### Data for this exercise
┄┄┄┄┄┄┄┄┄┄┄┄┄┄┄┄┄┄┄┄
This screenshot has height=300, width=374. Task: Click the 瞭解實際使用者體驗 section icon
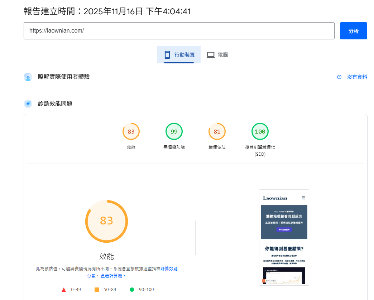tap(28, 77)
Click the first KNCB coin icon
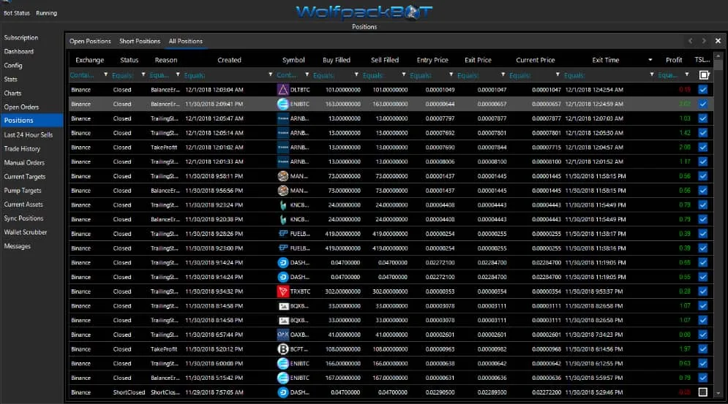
┄┄┄┄┄┄┄┄┄┄┄┄┄┄┄┄┄┄┄┄
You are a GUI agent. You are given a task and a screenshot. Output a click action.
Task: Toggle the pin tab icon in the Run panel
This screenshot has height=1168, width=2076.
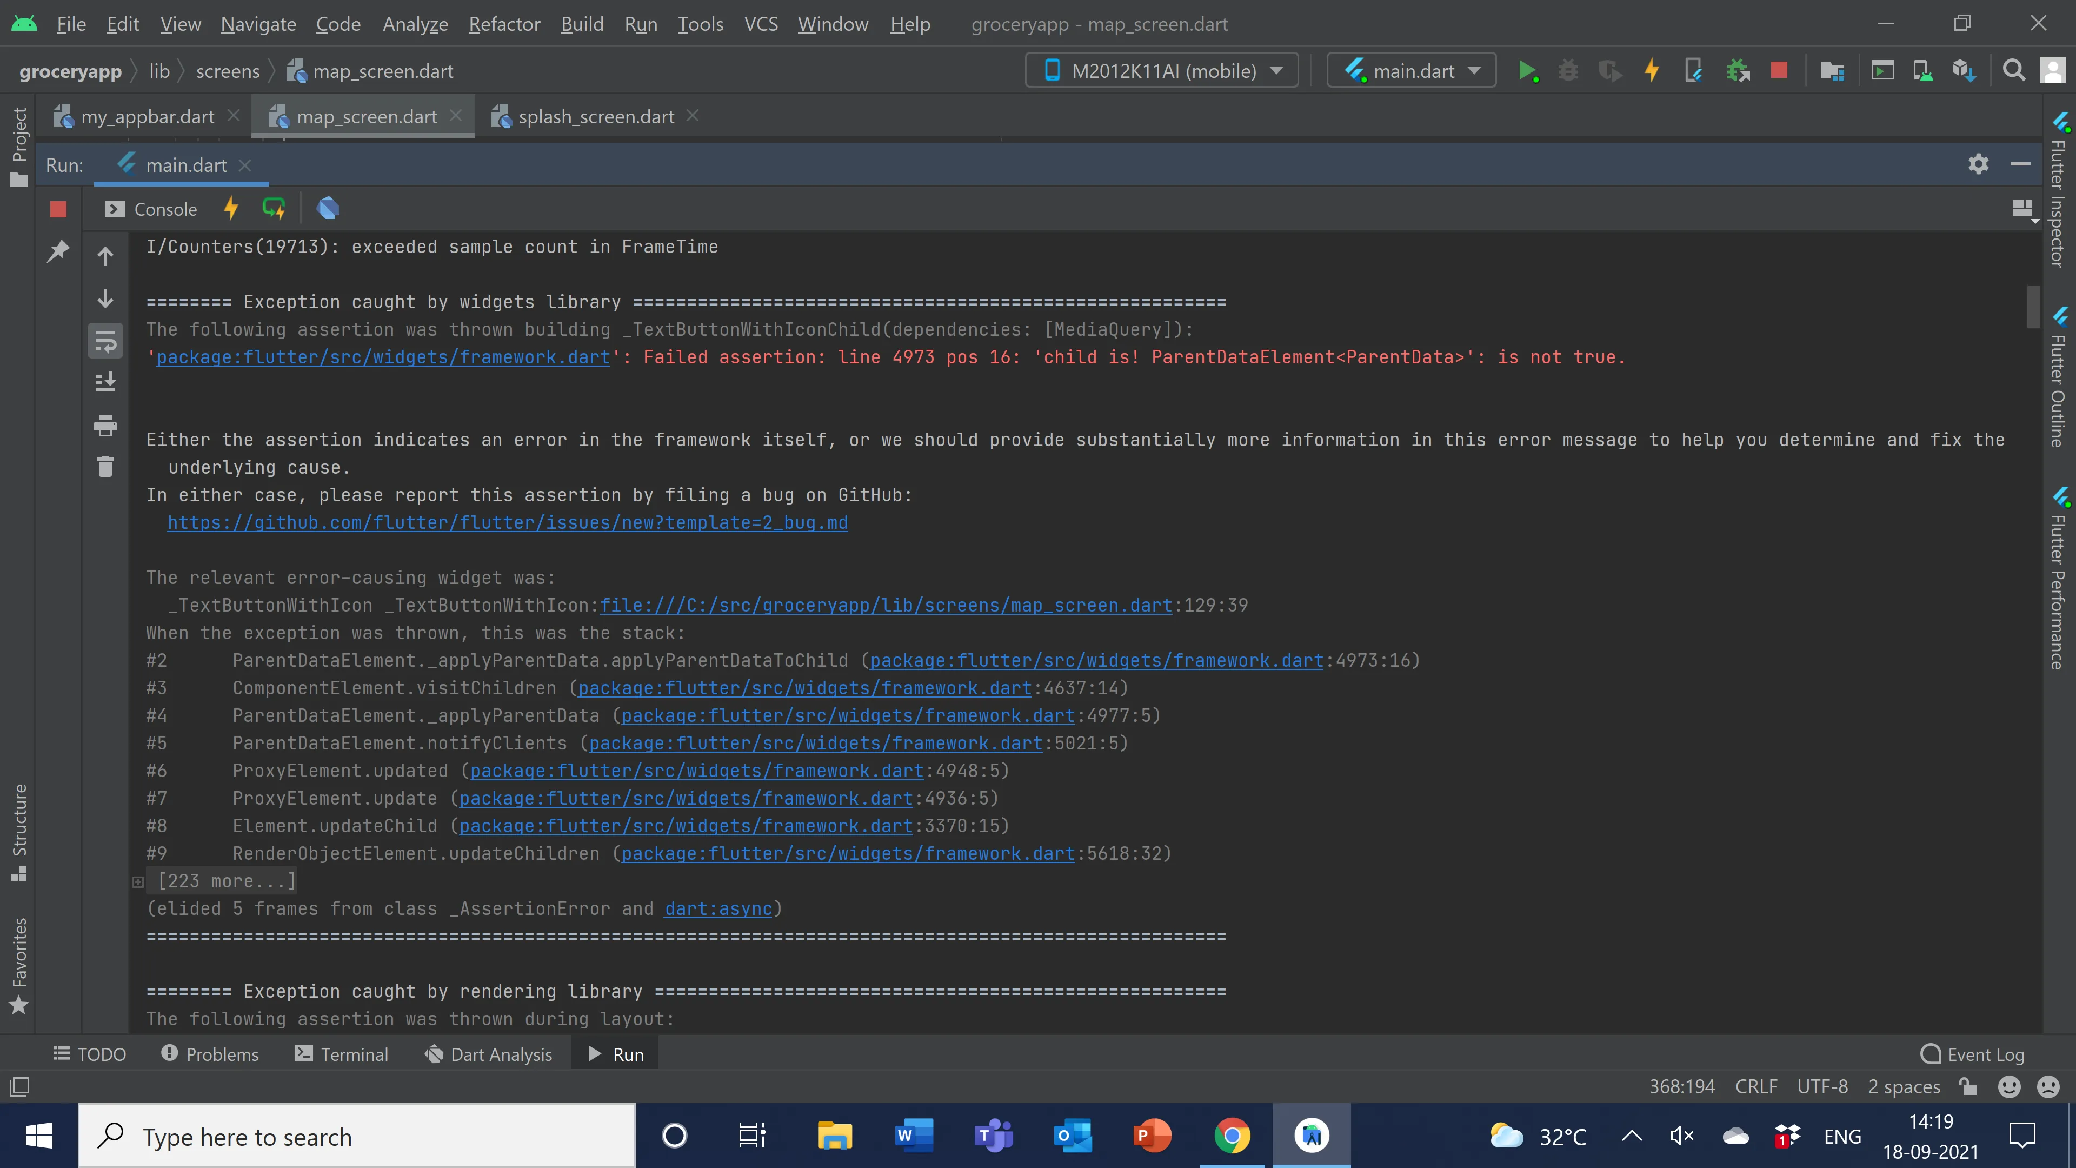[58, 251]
┄┄┄┄┄┄┄┄┄┄┄┄┄┄┄┄┄┄┄┄
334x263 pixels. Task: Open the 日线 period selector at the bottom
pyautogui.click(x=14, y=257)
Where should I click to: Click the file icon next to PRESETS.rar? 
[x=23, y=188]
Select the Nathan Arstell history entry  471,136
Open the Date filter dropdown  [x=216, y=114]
┄┄┄┄┄┄┄┄┄┄┄┄┄┄┄┄┄┄┄┄
### Required task
Please output the data from the line containing "This screenshot has height=300, width=374." down through the line containing "Click the first KNCB coin icon" as a Markdown table with the columns Row and Line text, skipping blank lines and leaving out the pictures.

### Expected output
| Row | Line text |
|---|---|
| 1 | This screenshot has height=300, width=374. Task: Click the 瞭解實際使用者體驗 section icon |
| 2 | tap(28, 77) |
| 3 | Click the first KNCB coin icon |